[CRIU] Remote lazy-restore design discussion

Wed Apr 6 00:38:19 PDT 2016

On Tue, Apr 05, 2016 at 07:04:45PM +0300, Pavel Emelyanov wrote:
> Well, how about this:
> 
> I. Dump side.
> 
> The criu dump process dumps everything but the lazy pagemaps, lazy pagemaps
> are skipped and are queued.

Agreed.

> Then criu dump spawns a daemon that opens a connection to the remote host,
> creates page_server_xfer, takes the queue of pagemaps-s that are to be sent
> to it and starts polling the xfer socket.

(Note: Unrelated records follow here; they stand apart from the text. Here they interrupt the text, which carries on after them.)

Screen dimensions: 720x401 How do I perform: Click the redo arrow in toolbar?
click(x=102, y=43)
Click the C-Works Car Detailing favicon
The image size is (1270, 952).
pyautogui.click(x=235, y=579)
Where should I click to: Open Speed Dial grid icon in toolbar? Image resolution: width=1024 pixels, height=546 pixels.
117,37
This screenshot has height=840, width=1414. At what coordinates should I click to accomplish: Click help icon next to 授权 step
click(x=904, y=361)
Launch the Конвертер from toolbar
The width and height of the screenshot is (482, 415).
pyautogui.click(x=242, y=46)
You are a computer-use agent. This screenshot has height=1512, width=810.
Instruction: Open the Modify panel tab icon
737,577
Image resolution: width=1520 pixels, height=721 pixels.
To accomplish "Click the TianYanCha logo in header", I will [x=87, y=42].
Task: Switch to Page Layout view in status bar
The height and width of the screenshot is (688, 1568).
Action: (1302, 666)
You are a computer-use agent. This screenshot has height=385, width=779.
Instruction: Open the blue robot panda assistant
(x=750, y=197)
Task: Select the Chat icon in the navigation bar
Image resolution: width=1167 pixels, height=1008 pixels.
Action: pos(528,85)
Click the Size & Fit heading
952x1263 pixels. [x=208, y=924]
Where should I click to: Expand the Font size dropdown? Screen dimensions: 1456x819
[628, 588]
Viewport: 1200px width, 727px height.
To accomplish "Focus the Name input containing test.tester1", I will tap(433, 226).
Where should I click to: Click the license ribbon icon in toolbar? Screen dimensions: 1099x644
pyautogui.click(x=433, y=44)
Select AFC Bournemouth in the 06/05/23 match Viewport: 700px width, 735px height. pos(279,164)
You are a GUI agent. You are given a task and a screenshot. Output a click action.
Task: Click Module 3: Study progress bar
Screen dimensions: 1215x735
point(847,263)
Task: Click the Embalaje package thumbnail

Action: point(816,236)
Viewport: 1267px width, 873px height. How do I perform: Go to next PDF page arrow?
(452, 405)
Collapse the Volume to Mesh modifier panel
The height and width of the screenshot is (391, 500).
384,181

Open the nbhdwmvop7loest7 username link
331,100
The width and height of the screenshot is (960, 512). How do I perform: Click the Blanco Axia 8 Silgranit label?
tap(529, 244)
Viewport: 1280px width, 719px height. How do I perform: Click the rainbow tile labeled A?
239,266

Not sure I already understand this. There is now daemon running which
has access to the memory of the dumped process which is still at the
original place in the memory of the dumped process. This is something I
see as important to make sure the pages of the dumped process are copied
as seldom as possible.

Why is the daemon connecting to the restore process and not the other
way around?

>From what I have done so far it seems more logical the other way around
then you described.

 * First the process is dumped (without the lazy pages).
 * Second the dumped information is transferred (scp/rsync) to the
   destination.
 * Third, on the destination host, the process is restored in lazy pages
   mode and now the uffd page handler connects to the dump daemon on the
   source host.
 * The process is now restored.

>From my current understanding it makes no sense that the dumping process
connects to the uffd process on the destination system as it is unknown
when this will be available.

> When available for read, it gets request for particular pagemap and pops one
> up in the queue.
> 
> When available for write it gets the next pagemap from queue and ->writepage
> one to the page_xfer.
> 
> II. Restore side
> 
> The uffd daemon is spawned, it opens a port (to which dump will connect, or
> uses the opts.ps_socket provided connection, the connect_to_page_server()
> knows this), creates a hash with (pid, uffd, pagemaps) structures (called
> lazy_data below) and listens.
> 
> Restore prepares processes and mappings (Adrian's code already does this), sending
> uffd-s to the uffd daemon (already there).
> 
> The uffd daemon starts polling all uffds it has and the connection from the
> dump side.
> 
> When uffd is available for read, it gets the #PF info, the goes to the new
> page_read that sends the page_server_iov request for out-of-order page (note,
> that in case of lazy restore from images the regular page_read is used).
> 
> Most of this code is already in criu-dev from Adrian and you, but we need to
> add multi-uffd polling and lazy_data thing and the ability to handle "page
> will be available later" response from the page_read.
> 
> When dump side connection is available for reading it calls the core part of
> the page_server_serve() routine that reads from socket and handles PS_IOV_FOO
> commands. The page_xfer used in _this_ case is the one that finds the appropriate
> lazy_data and calls map + wakeup ioctls.
> 
> This part is not ready and this is what I meant when was talking about re-using
> page-server code with new page_xfer and page_read.
> 
> Does this make sense?

I am confused about the which side connects to the other side.

		Adrian